Passage to read ->

.....

County-seat markers were placed at both county seats, Mt. Pulaski and Lincoln. In Mt. Pulaski it is located at the southwest corner of the square, and in Lincoln, on the west side of the courthouse, the site of the original Lincoln courthouse in Lincoln. Mt. Pulaski is the other original Lincoln courthouse that remains.

6. Boundary of Logan and DeWitt counties on the road from Lincoln to Clinton. Take Illinois Route 54 to Kenney, then go west on county road 350 from the north edge of Kenney, a distance of approximately 1.5 miles. The marker is located on the north side of the road. The base and the pillar are intact but the top, including the plaque, is missing.

Clinton

The county-seat marker is located on the southeast corner of the Lincoln courthouse square, which is no longer the site of the courthouse.

7. Boundary of DeWitt and Piatt counties on the road from Clinton to Monticello. Turn south off of Illinois Route 10 on 2400E. It is located at the intersection of 300N and 2400E. It is in good condition and well maintained, having been recently restored and rededicated as noted above. Page  [End Page 92]

Monticello

The county-seat marker is located on the west side of the courthouse. This is the site of the original Lincoln courthouse.

8. Boundary of Piatt and Champaign counties on the road from Monticello to Urbana. Exit I-72 at Illinois Route 47, go north on 47 to the first left at county blacktop, go west on that road to the intersection of 000E and 1675N. It is located on the southwest corner of the intersection. The plaque bears some grafitti scars, but it is otherwise in good condition and well maintained.

Urbana

The county courthouse marker is located at the north side of the courthouse, the site of the original Lincoln courthouse.

.....

Data section ->
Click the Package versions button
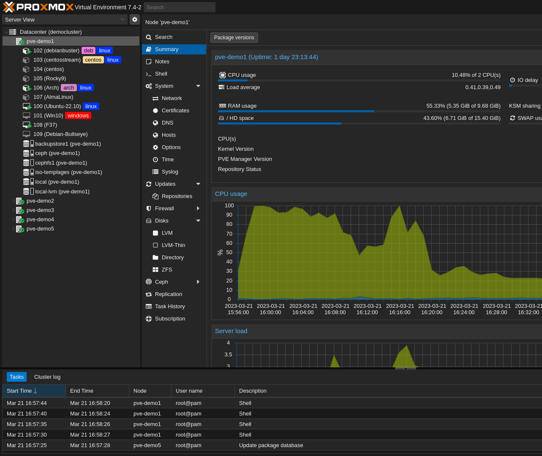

.....

Requirements ->
• A. Render this sentence from the passage on county boundary markers into Spanish: "The marker is located on the north side of the road."
• B. Reproduce the part of the passage on county boundary markers that begins at the words "6. Boundary of" and stops after "site of the courthouse.", substituting "column" for "pillar".
• C. Extend the passage on county boundary and courthouse markers, starting after its final sentence.
The lines shown above were taken from a separate source.

Answer set ->
• A. El marcador se encuentra en el lado norte de la carretera.

• B.
6. Boundary of Logan and DeWitt counties on the road from Lincoln to Clinton. Take Illinois Route 54 to Kenney, then go west on county road 350 from the north edge of Kenney, a distance of approximately 1.5 miles. The marker is located on the north side of the road. The base and the column are intact but the top, including the plaque, is missing.

Clinton

The county-seat marker is located on the southeast corner of the Lincoln courthouse square, which is no longer the site of the courthouse.

• C.
9. Boundary of Champaign and Vermilion counties on the road from Urbana to Danville. This is located on the old state road between the two cities, which was replaced by U.S. 150, which is now obsolete by virtue of I-74, all three of which parallel each other as they travel through Illinois at this point. It is on the Peck and Messinger map. It is a gravel road. The marker is located at the intersection of 2800E and 1350N, on the north side of 1350N. It is in good condition and well maintained. It is modified in that the pillar is shortened and placed in an additional base.

Danville

The courthouse marker is not at the site of the original Lincoln courthouse in Danville, which is the location of the current courthouse. The marker is located to the east on the same street, at the intersection of Route 150 and Logan Street.

10. Boundary of Vermilion and Edgar counties on the road from Danville to Paris. The road from Danville to Paris is Illinois Route 1 and is the only marker located on a highway. This was originally the historic Hubbard Trace, an early trade route that ran from Chicago to Vincennes. The road is shown on the Peck and Messinger map. Lotte Jones noted that it was paved to the southern border of Vermilion County at the time of her work. The marker is located at the southeast corner of 2800N and is in good condition and well maintained. Page  [End Page 93]

Paris

The county-seat marker is located on the northwest corner of the courthouse, which is the site of the original Lincoln courthouse.

11. Boundary of Edgar and Coles counties on the road from Paris to Charleston. This is located on the Old State Road from Paris to Charleston, which continues on to Shelbyville. This historic road is shown on the Peck and Messinger map and parallels the current road, Illinois Route 16, which is located several miles to the north. It is on the north side of the road about one-half mile west of county road 1450. The marker is in good condition and well maintained, with recent plantings and landscaping around it.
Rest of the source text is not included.